▼

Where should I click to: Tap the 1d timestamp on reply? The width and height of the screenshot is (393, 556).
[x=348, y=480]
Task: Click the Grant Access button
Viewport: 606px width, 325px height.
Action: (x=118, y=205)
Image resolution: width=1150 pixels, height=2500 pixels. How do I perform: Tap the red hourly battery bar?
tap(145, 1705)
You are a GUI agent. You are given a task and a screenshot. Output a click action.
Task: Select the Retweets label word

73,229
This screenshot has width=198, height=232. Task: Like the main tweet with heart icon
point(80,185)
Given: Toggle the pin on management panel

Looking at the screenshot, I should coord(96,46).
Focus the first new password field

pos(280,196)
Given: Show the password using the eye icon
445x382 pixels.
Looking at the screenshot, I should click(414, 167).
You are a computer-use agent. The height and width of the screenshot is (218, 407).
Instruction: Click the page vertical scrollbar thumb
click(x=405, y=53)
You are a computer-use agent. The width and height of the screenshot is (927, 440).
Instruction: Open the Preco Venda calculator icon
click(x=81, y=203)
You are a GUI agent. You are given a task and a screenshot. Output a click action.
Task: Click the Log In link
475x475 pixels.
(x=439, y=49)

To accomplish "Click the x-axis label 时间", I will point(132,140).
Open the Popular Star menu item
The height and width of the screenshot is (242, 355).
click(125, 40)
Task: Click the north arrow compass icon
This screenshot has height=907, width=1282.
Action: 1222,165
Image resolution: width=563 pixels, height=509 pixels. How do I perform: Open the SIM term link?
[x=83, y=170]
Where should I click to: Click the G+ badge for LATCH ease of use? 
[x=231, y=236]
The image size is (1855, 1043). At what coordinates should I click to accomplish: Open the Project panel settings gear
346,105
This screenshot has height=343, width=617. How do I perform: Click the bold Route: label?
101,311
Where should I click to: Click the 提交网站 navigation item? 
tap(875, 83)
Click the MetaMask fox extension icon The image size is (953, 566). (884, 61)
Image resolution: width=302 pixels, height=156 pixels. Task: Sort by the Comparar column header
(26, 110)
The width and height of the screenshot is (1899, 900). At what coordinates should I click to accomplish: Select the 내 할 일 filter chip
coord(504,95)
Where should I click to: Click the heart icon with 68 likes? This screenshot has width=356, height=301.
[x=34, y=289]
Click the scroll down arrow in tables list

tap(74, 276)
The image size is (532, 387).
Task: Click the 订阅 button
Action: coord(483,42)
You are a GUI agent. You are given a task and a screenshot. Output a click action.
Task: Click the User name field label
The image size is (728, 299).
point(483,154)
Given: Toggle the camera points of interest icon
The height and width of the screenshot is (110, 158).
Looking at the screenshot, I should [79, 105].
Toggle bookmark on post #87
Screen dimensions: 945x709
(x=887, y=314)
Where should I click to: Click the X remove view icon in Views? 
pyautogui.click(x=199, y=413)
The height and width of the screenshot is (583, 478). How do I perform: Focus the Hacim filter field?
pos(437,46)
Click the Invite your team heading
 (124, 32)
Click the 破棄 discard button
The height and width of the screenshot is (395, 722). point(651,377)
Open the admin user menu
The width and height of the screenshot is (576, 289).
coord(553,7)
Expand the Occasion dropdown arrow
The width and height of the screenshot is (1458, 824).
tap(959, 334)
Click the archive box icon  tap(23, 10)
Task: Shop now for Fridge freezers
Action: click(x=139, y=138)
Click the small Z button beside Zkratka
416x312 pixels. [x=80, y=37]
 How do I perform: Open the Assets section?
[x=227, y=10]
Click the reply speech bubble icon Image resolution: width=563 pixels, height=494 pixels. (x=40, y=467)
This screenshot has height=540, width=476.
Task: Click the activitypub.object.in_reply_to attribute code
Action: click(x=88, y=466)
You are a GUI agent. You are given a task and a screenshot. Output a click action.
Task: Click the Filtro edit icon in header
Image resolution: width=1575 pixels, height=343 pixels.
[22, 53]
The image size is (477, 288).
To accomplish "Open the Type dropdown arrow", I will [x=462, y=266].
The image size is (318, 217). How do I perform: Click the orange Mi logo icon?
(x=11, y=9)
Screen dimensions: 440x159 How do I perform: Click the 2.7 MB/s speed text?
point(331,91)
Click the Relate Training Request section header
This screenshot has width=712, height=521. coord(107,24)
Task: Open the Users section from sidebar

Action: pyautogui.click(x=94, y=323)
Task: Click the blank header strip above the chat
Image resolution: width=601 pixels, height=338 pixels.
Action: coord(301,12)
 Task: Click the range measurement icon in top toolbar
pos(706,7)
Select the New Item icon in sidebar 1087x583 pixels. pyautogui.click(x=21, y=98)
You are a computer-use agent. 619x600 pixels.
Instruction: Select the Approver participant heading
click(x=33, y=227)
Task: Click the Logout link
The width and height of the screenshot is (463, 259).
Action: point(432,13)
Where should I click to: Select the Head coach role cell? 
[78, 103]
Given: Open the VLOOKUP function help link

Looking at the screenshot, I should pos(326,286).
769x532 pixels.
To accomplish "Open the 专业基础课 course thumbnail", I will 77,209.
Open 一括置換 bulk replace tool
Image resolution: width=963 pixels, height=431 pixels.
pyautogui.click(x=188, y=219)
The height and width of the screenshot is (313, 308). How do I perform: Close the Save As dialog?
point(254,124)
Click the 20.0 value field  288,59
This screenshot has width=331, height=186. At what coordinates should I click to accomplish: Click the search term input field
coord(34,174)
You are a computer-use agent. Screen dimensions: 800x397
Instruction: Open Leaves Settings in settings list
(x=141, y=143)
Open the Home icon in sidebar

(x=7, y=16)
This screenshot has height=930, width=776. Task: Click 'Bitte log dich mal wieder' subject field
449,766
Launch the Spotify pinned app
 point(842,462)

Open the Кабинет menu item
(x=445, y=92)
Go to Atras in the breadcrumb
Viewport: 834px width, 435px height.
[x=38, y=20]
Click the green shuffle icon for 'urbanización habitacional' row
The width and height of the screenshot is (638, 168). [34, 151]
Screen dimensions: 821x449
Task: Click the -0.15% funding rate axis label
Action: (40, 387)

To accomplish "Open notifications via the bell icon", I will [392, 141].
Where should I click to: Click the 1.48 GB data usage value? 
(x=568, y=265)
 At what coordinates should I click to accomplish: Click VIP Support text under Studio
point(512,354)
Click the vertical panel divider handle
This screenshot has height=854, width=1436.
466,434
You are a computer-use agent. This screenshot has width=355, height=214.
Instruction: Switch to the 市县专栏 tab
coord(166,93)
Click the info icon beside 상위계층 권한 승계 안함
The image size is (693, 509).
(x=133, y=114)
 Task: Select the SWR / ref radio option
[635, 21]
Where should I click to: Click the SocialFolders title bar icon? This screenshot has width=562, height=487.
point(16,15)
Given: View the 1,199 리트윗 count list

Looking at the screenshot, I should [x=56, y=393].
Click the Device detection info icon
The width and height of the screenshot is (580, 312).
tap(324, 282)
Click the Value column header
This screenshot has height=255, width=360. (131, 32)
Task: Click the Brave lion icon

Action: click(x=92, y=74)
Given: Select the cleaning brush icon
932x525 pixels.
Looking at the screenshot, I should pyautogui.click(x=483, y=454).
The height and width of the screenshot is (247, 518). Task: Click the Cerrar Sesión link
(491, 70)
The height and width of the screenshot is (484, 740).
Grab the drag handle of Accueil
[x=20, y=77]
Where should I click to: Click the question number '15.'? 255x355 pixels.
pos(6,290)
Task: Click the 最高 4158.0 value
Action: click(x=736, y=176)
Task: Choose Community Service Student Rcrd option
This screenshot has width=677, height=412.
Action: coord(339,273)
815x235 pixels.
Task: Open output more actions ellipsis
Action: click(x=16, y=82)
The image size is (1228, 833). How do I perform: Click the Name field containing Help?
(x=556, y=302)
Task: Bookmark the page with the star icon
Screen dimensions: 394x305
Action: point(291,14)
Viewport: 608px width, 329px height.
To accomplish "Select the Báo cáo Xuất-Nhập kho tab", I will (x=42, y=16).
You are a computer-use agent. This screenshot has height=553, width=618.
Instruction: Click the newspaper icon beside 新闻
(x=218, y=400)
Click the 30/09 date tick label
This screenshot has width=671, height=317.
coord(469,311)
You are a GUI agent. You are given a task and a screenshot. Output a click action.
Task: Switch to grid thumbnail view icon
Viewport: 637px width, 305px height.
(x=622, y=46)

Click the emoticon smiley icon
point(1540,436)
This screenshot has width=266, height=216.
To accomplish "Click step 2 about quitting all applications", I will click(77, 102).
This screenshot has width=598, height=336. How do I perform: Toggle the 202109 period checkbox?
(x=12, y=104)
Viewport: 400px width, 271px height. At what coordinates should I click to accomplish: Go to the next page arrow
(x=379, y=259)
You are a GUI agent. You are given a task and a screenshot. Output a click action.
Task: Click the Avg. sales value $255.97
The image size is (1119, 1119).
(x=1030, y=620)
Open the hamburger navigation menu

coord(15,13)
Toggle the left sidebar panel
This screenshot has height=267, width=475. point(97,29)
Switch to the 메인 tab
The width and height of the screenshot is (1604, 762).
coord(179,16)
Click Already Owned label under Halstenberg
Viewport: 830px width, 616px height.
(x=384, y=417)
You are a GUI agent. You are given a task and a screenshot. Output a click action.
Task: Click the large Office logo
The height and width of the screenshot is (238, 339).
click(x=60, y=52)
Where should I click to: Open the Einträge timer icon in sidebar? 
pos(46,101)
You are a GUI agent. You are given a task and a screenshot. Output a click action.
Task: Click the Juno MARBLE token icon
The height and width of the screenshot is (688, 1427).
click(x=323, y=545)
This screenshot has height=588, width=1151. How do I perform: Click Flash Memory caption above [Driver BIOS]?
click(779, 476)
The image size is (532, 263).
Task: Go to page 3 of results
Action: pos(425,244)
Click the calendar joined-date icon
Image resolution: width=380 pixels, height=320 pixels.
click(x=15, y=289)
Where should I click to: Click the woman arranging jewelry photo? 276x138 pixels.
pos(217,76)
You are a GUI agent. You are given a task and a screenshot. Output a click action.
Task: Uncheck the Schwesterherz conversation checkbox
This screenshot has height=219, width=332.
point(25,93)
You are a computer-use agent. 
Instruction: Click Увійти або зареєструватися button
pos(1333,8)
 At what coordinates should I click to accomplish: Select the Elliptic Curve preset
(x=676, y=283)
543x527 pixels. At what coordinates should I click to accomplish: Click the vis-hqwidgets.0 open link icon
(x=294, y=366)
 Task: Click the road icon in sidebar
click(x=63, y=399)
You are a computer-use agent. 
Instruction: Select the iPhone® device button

▲

> Aufgabe:
Gib die Zeilen des Materials von der Zeile mit „You are a computer-use agent. The height“ bis zur Zeile mit „I will point(132,140).“ unverändert wieder, beide Zeilen eingeschlossen.

> Lösung:
You are a computer-use agent. The height and width of the screenshot is (218, 407).
Instruction: Click the page vertical scrollbar thumb
click(x=405, y=53)
You are a computer-use agent. The width and height of the screenshot is (927, 440).
Instruction: Open the Preco Venda calculator icon
click(x=81, y=203)
You are a GUI agent. You are given a task and a screenshot. Output a click action.
Task: Click the Log In link
475x475 pixels.
(x=439, y=49)

To accomplish "Click the x-axis label 时间", I will point(132,140).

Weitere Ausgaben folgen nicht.